Understanding the Approach to Medication
The treatment of UC is often stepped, starting with milder therapies and escalating if necessary. The choice of medication depends on disease severity, individual patient responses, and potential side effects. It’s crucial to work closely with a gastroenterologist to determine the most appropriate regimen.
Aminosalicylates: First-Line Treatment
Aminosalicylates, such as mesalamine, sulfasalazine, olsalazine, and balsalazide, are frequently the initial medication for mild to moderate UC. These drugs reduce inflammation directly in the gastrointestinal (GI) tract.
- Mesalamine is available in oral (tablet, capsule) and rectal (suppository, enema) formulations. It’s used for both active symptoms and long-term maintenance.
- Sulfasalazine carries a higher risk of allergic reactions and can affect fertility in men.
Roughly 50% of UC patients achieve remission with aminosalicylates, but common side effects include nausea, headache, joint stiffness, and rash.
Corticosteroids: For Short-Term Relief
Corticosteroids (prednisone, budesonide, hydrocortisone) are powerful anti-inflammatory drugs used to induce remission quickly, especially in severe cases. However, they are not recommended for long-term use due to significant side effects.
- Budesonide is often preferred due to fewer systemic side effects compared to other corticosteroids.

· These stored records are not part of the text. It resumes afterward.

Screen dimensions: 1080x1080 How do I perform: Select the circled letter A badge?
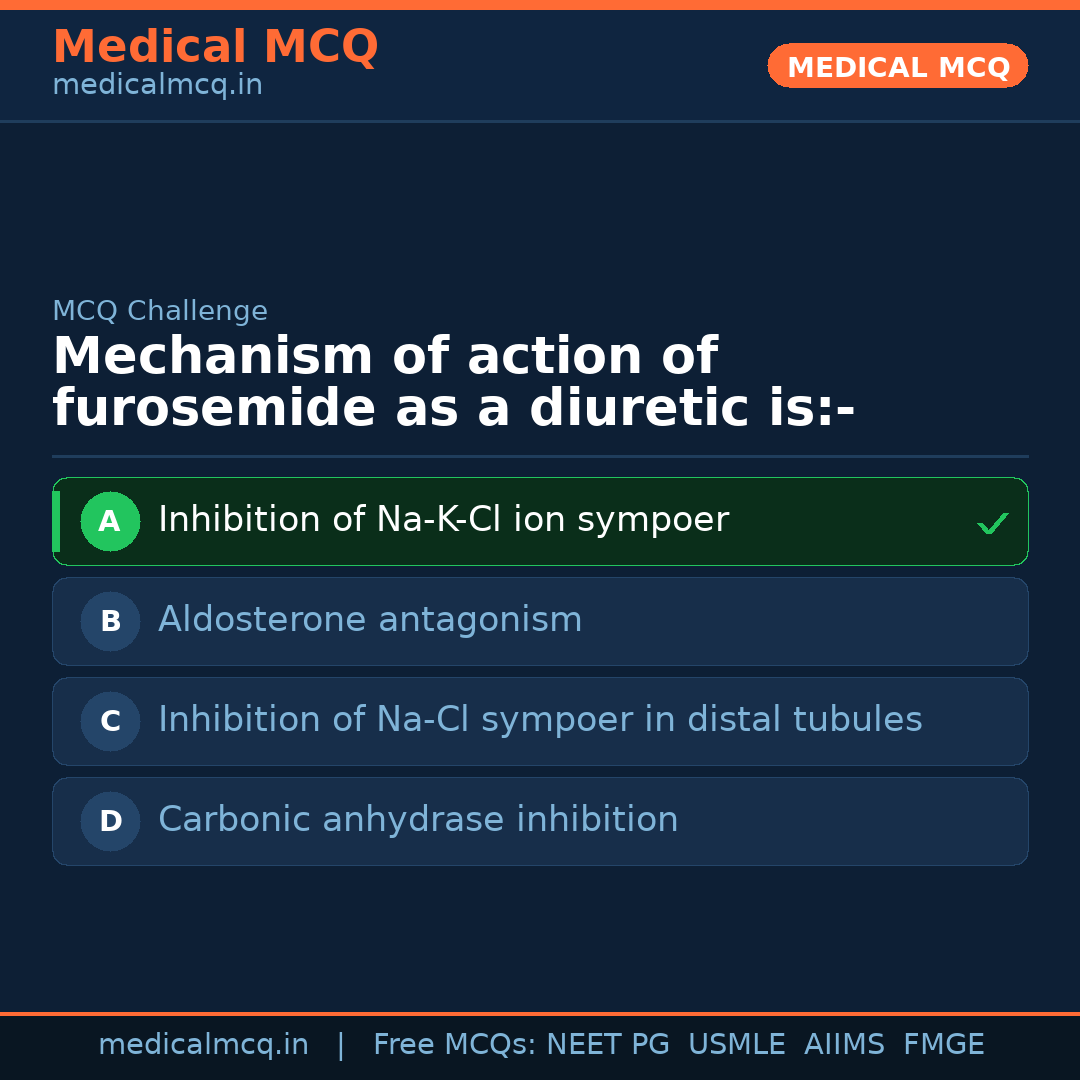click(110, 521)

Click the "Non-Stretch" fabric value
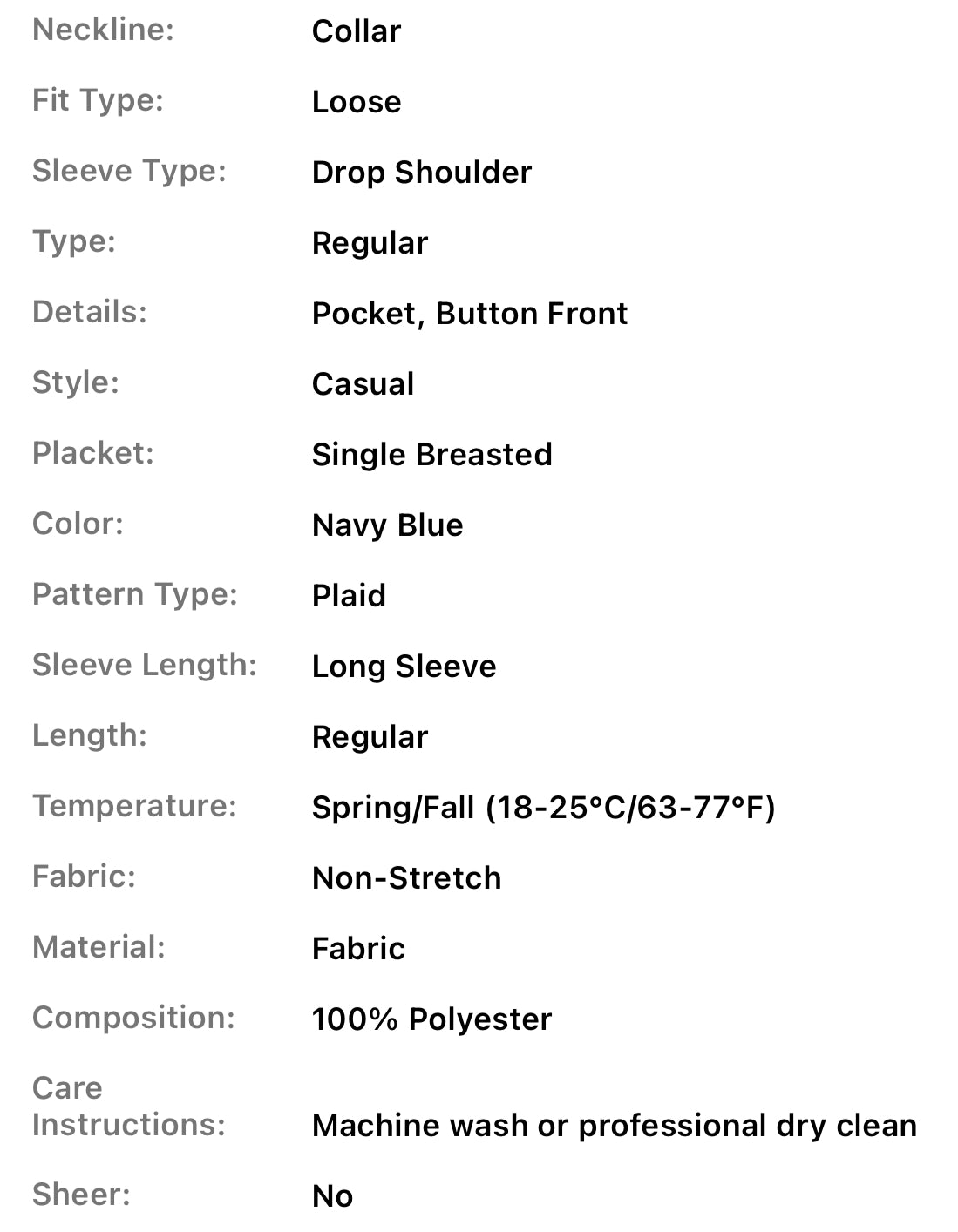406,878
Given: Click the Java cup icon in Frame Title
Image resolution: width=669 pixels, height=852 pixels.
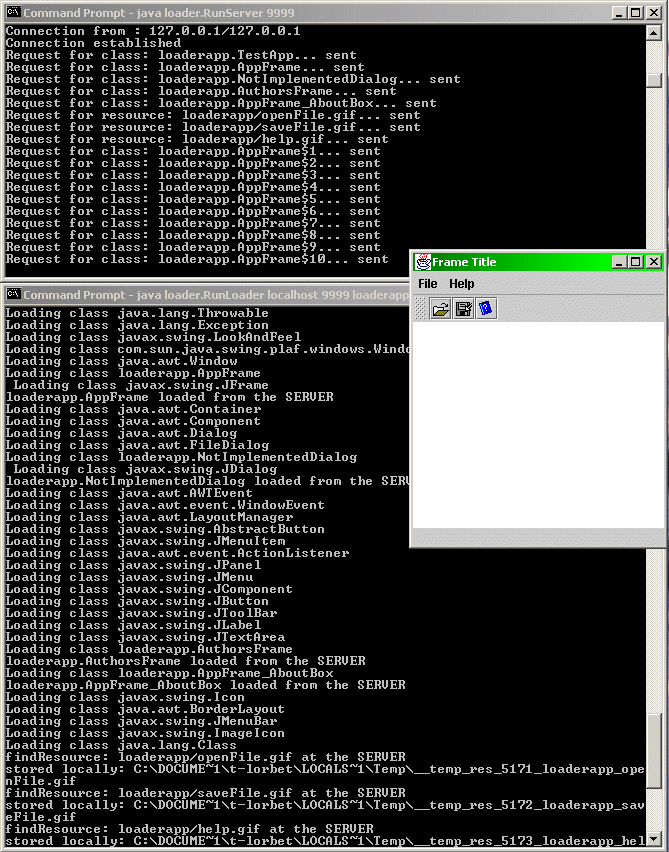Looking at the screenshot, I should (423, 262).
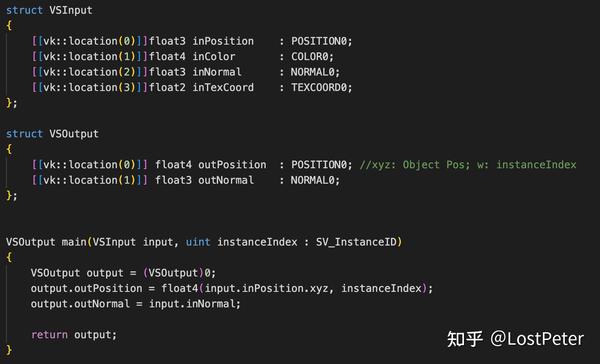The width and height of the screenshot is (600, 364).
Task: Click the float4 inColor type keyword
Action: click(167, 57)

- Prolonged steroid use can lead to weight gain, mood swings, infections, high blood sugar, and osteoporosis.
Steroids should be tapered off gradually to avoid adrenal insufficiency, a potentially life-threatening complication. The American College of Gastroenterology advises against using steroids for maintenance therapy.

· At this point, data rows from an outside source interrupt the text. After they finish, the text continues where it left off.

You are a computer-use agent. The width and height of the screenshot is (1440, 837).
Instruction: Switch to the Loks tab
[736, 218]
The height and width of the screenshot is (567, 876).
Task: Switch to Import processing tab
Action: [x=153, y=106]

Immunomodulators: Long-Term Immune Control
Immunomodulators (azathioprine, mercaptopurine, cyclosporine, tacrolimus) suppress the immune system to reduce inflammation. They are reserved for cases where aminosalicylates or steroids are ineffective.
- These drugs take months to show results but can reduce the need for steroids.
- Immunomodulators increase the risk of infections, so regular blood tests are essential to monitor function and viral status.
Biologics: Targeting Inflammation Proteins
Biologics (infliximab, adalimumab, golimumab, vedolizumab, ustekinumab, risankizumab, mirikizumab) target specific proteins involved in inflammation. They are used for moderate to severe UC.
- TNF inhibitors block tumor necrosis factor (TNF), a key inflammatory protein.
- Integrin blockers prevent white blood cells from entering the GI tract.
- Interleukin blockers suppress IL-12 and IL-23, other inflammatory signals.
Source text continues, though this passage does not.